=== Quoted text ===
The subject of food history is still young as an academic discipline, but it has already spawned hundreds of scholars and thousands of books. As social history, it is breathtaking in its range, weaving cultural, scientific, philosophical and linguistic threads together to tell a story that is, in fact, the story of the human race. But what are the culinary milestones that have helped shape the way we eat in Britain today? WFI convened a special panel of chefs, food writers, historians and cultural commentators to answer just that - and here are their findings, the 100 greatest moments in the history of food.
1. c.1,000,000 BC
Man harnesses fire. Mankind’s great early achievement allows heat and light to be controlled. Cooking food, probably in a simple wood-fired oven, was also important in protecting early man from food poisoning. In the mid-1990s, the wood-fired oven makes a comeback as a state-of-the-art cooking method in posh London restaurants, notably the River Cafe.
2. 1762
The sandwich is created as gambler John Montagu, 4th Earl of Sandwich, calls for his dinner to be put between two slices of bread so he can continue his card game with one hand and eat with the other. Lunchtimes would never be the same again.
3. 1904
The hamburger, popular in the USA, is served at the St Louis World Fair - crucially, in a bun. It soon becomes the world’s favourite fast food. Some might suggest the burger’s impact has been greater than the sandwich’s; but where would it be without its bread/filling/ bread template?
4. 1519
Spaniard Hernàn Cortes conquers Mexico, launching a cultural exchange: Europe gets chocolate,tomatoes, vanilla, turkey and chillies; the Aztecs get wheat, smallpox and measles. This changes the face of food in Europe - not least in Naples, where the arrival of tomatoes leads to the first pizzas.
5. c. 10,000 BC
The Azilian culture in southern France uses the earliest-known pestle and mortar to grind pigments: once adapted to grind grain, the system produces flour for a sort of porridge and, eventually, for bread and pasta - foods that will become indispensable staples the world over. Some 12,000 years later, Dr Atkins decides carbs are bad for us, but most of the world ignores him.
=== Dataset content ===
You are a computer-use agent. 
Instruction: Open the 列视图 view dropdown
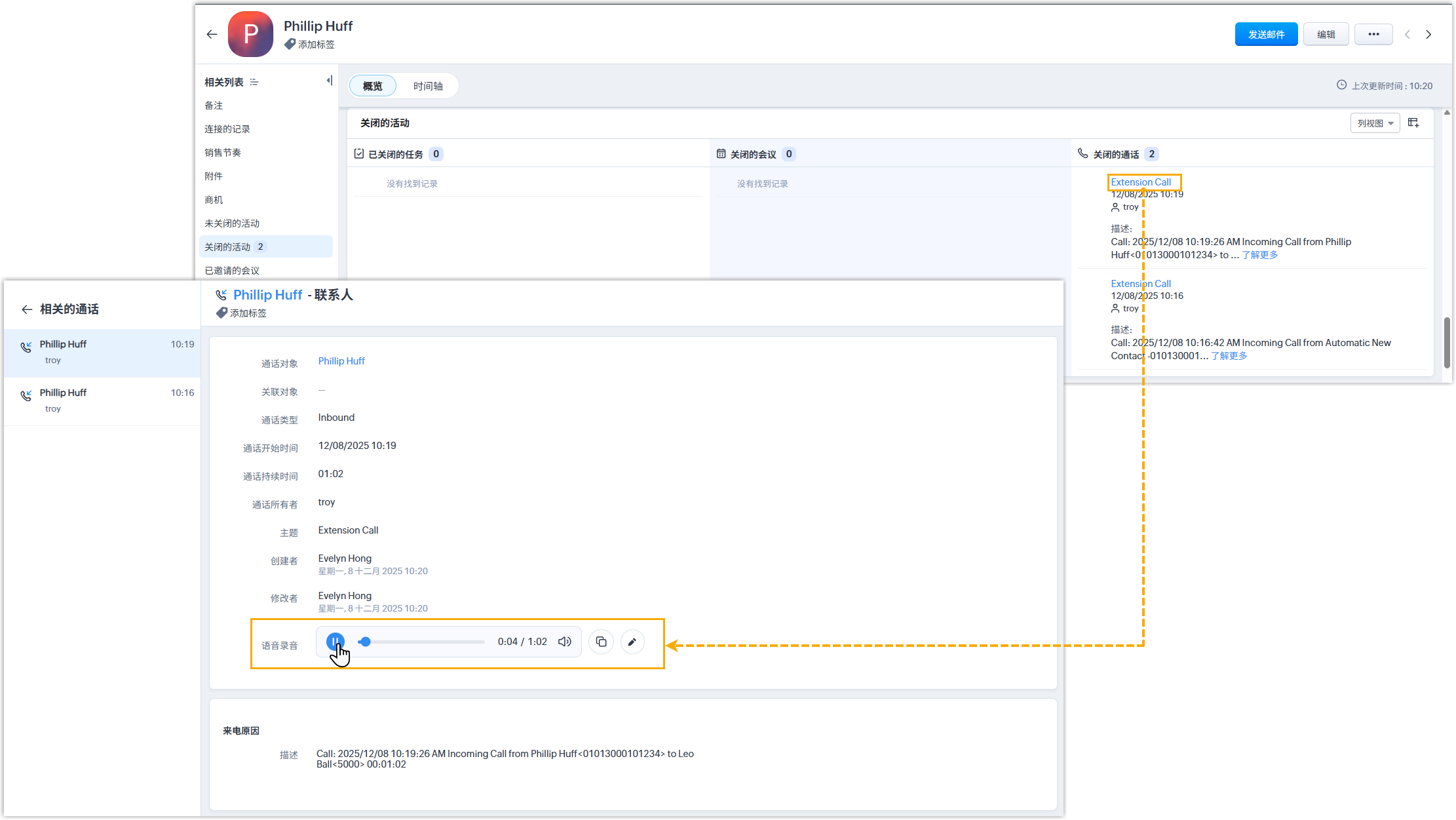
===
| What is asked |
Write the next part of the food history list above, starting right after its final sentence about Dr Atkins.

| Result below |
6. c. 6,500 BC
Rice begins to be cultivated in China’s central Yangtze Valley. These days, 8,000 varieties are grown in more than 110 countries, and rice is the staple foodstuff for more than half the world’s population.
7. 1916.
Piggly Wiggly, the first self-service grocery store, opens in Memphis, USA. For the first time, customers walk through aisles and choose their own goods, and the concept of the supermarket is born.
8. c. 3,000 BC
The Sumerians (occupying the area of present-day Iraq) come up with the concept of the sausage, using nutritious but otherwise unappealing bits of animals and preserving them, probably by drying them in warm winds in casings made from the guts of the animal.
9. 1859
Frenchman Ferdinand Carré develops a efrigeration system using ammonia and water; his ideas form the basis of many modern refrigeration techniques. However, the first domestic fridge with automatic controls is the Kelvinator, in 1918.
10. 1608
Thomas Coryate brings the first forks to England after seeing them on his travels in Italy. Though initially mocked for being effeminate and unnecessary, the newfangled implements are gradually adopted by the upper classes, before becoming popular throughout all strata of society.
11. 1499
Portuguese navigator Vasco da Gama sails to India aboard the São Gabriel, with the aim of breaking the Venetian monopoly on the spice market. Da Gama’s seaborne route kick-starts an international trade in spices that bankrolls European expansionism for centuries to follow.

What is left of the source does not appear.